Collected data
== == ==

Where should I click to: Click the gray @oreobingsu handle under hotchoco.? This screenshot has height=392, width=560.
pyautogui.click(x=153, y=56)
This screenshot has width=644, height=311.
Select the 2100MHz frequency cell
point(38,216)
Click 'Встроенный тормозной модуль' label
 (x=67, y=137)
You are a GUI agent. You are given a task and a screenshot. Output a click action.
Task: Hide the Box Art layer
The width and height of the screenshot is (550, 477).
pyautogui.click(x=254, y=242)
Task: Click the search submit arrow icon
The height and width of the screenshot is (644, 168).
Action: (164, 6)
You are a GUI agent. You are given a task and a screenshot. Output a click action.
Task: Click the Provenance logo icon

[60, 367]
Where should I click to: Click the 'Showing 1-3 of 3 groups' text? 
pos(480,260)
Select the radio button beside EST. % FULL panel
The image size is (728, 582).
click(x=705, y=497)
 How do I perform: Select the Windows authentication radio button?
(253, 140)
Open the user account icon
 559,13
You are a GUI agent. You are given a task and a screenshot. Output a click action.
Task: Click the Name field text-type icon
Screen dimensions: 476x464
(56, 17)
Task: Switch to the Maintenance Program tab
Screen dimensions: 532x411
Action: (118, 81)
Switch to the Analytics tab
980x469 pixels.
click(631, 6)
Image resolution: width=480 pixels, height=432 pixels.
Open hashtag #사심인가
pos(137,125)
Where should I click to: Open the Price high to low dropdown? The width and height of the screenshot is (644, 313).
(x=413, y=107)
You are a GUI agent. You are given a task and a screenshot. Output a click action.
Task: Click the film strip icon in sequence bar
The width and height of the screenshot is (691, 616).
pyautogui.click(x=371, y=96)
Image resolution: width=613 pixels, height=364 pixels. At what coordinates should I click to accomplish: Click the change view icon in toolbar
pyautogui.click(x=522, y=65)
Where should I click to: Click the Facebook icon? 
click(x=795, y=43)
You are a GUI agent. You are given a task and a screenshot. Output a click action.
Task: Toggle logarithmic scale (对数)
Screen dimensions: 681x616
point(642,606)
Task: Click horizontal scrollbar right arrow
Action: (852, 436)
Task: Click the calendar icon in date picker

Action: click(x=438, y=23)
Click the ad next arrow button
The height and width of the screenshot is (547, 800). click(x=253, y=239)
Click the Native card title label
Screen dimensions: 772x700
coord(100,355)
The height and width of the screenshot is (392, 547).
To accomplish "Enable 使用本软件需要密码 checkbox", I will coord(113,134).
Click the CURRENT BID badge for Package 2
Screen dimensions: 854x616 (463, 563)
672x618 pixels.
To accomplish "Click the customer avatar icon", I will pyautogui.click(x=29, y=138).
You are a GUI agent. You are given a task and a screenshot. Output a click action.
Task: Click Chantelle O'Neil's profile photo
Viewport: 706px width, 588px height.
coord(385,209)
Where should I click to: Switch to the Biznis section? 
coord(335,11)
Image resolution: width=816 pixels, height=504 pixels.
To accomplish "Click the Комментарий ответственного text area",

== == ==

_What is being asked_:
Report the lines above that have the word "will" in them.

_Answer area_:
To accomplish "Enable 使用本软件需要密码 checkbox", I will coord(113,134).
To accomplish "Click the customer avatar icon", I will pyautogui.click(x=29, y=138).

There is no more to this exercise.